このような従来の骨組みは、棟木mの接合が高所作業となり、作業能率が低いばかりでなく危険で工賃も嵩みやすいという問題点があった。
本考案はこのような問題点を解消するもので、棟木を含む屋根部を地上で組み立て屋根のモジュールを形成し、この屋根モジュールを揚重し、鉛直の柱の上に載せて接合して構成することにより、従来の高所作業を廃止した骨組みの構造を提供することを目的とする。
請求項1記載の骨組みの基本は次のとおりである。
温室のパイプ製の柱の上端開口に蓋部材を嵌着して上端開口を塞ぎ、この蓋部材に柱の外径より幅広の受け板を水平方向に固定し、この受け板に梁や桁のような屋根部の水平方向の部材を固定して、屋根部を柱に接合する構成である。
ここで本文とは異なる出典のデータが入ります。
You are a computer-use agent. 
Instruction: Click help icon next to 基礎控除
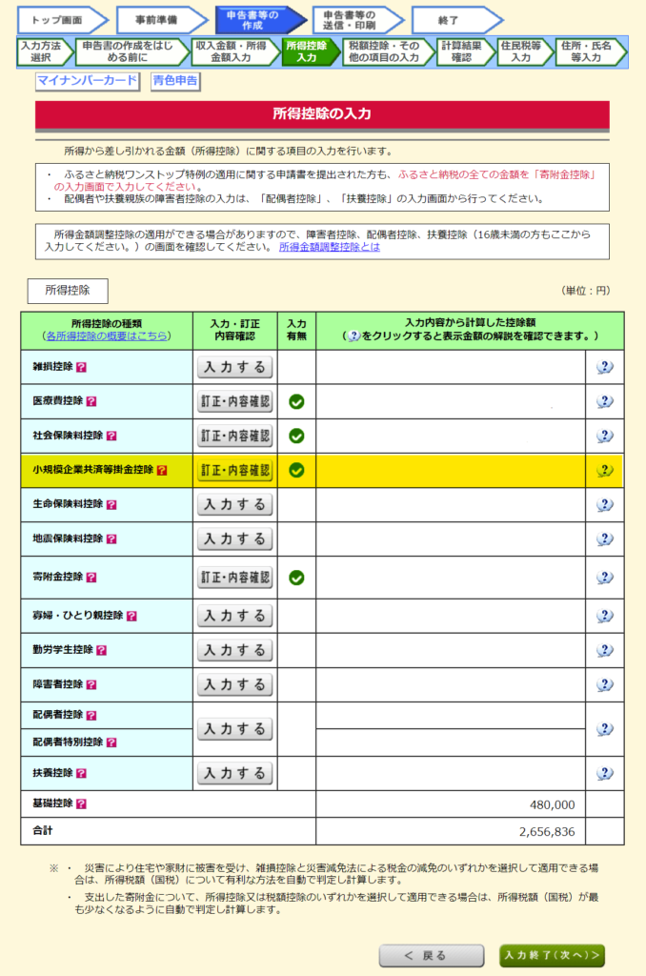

請求項2記載の考案は、請求項1記載の構成において、前記柱を角パイプ製とすると共に、前記蓋部材の相対する両側部を下向きに直角に折り曲げて一対の連結片を蓋部材に一体的に形成し、これら一対の連結片を前記柱の上端開口の側面に固定することにより、蓋部材を柱の上端開口に嵌着することを特徴とする。
次にこれらの効果を説明する。
請求項1記載の考案では、柱の上端に固定した水平方向の受け板を利用し、その上に屋根部の梁や桁のような水平方向の部材を載せて固定することにより屋根部と柱を接合する。このため予め屋根部をモジュール化して地上で組立てておけば、これを揚重して受け板の上に載せ受け板と固定するだけで屋根部を柱に接合でき温室の骨組みが完成する。
従って、従来のような高所で棟木を接合するような危険で高賃金の作業を回避でき、温室の骨組み全体が短い工期で安全且つ低コストで完成できる。
また蓋部材は柱の上端開口に嵌着するから位置のずれがなく、この蓋部材に受け板を載せて受け板を柱の高さにそろえて正しく設置でき、この受け板で屋根部全体を傾きなく安定して支持できる。
さらに屋根部の水平方向の部材を柱の外径より幅広の受け板に固定するから、固定個所を柱の外側にも確保でき両者を強固に固定できるばかりでなく、柱の外側の広い空間で固定作業ができ作業がしやすいなどの優れた効果を奏する。
請求項2記載の考案では、請求項1の柱を角パイプ製とし、その平らな側面に蓋部材の連結片を当て、連結片の面を柱の面に対し面接触の状態で固定するから、蓋部材を柱の上端開口に堅固に嵌着できるという効果を奏する。
次に考案の図面を説明する。
本考案の実施例における屋根部の斜視図 本考案を実施した接合構造の要部を分解して示す断面図 本考案の接合構造の要部正面図 は本考案の接合構造の違う例の要部平面図を示す。 本考案を実施した蓋部材の斜視図 本考案による温室の組立工程の説明図 及び は従来の温室の骨組みの例をそれぞれ示す。
本考案の実施の形態を図に示して説明する。
Rはモジュール化した屋根部で、基本的には棟木1を桁2と梁3で組んだ基礎部分で支持する構造である。4は垂木で、その上に合成樹脂フィルムを展張する(図示省略)。棟木1などは軽くて強い金属製の角パイプが好ましい。本考案ではこの屋根部Rを予め地上で組み立てて屋根モジュールとする。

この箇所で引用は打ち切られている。